Print each entry below precisely as it reads.

--- Supplied entries ---

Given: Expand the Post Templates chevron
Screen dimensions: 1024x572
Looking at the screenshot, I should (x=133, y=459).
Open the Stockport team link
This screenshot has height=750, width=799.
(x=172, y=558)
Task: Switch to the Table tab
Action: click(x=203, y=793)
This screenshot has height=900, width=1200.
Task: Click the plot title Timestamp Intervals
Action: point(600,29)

---

Written response:
Given: Expand the Post Templates chevron
Screen dimensions: 1024x572
Looking at the screenshot, I should (x=133, y=459).
Open the Stockport team link
This screenshot has height=750, width=799.
(x=172, y=558)
Task: Switch to the Table tab
Action: click(x=203, y=793)
This screenshot has height=900, width=1200.
Task: Click the plot title Timestamp Intervals
Action: point(600,29)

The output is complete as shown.